[Data to use Boundary: Start]
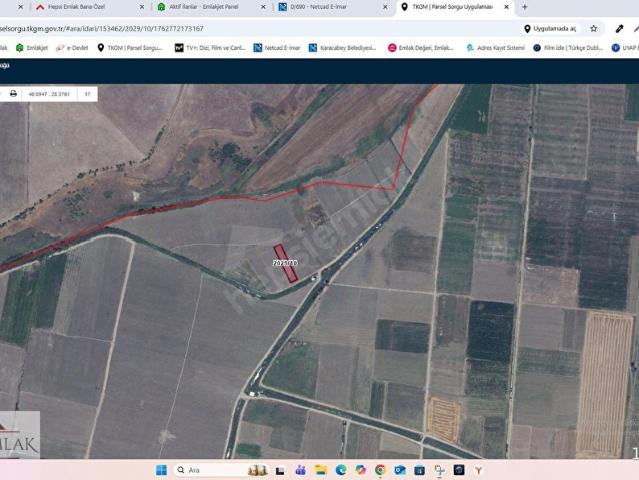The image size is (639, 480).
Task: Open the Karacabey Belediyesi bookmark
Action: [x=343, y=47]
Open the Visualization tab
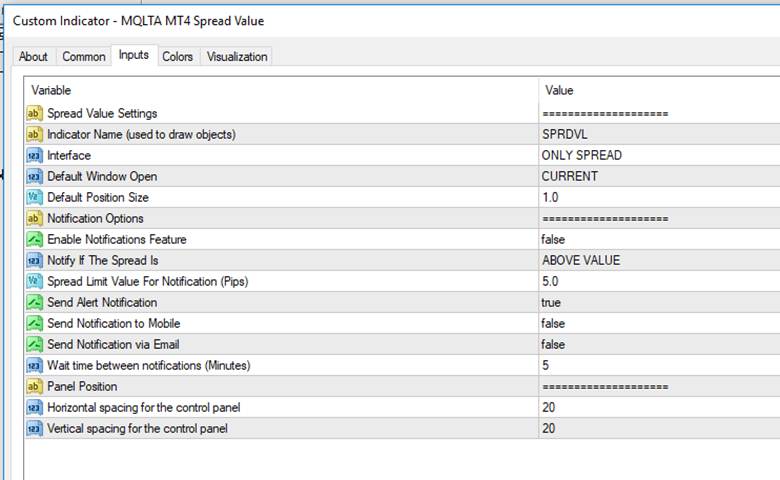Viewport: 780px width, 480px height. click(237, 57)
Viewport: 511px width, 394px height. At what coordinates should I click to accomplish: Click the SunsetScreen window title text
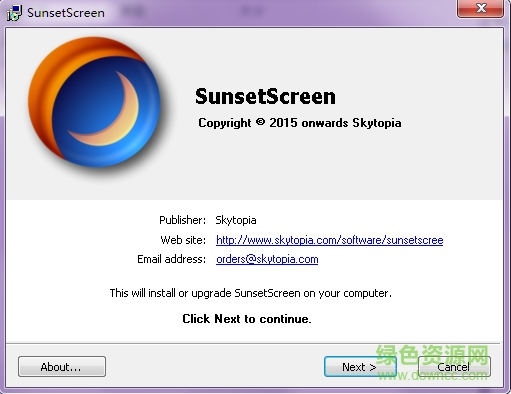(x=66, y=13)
[Data to use Boundary: End]
=== Exercise directions ===
Starting at the line that holds "Viewport: 511px width, 394px", print each line through the last one of the entries above, exactly and with both ends included; no pictures.

=== Solution ===
Viewport: 511px width, 394px height. At what coordinates should I click to accomplish: Click the SunsetScreen window title text
(x=66, y=13)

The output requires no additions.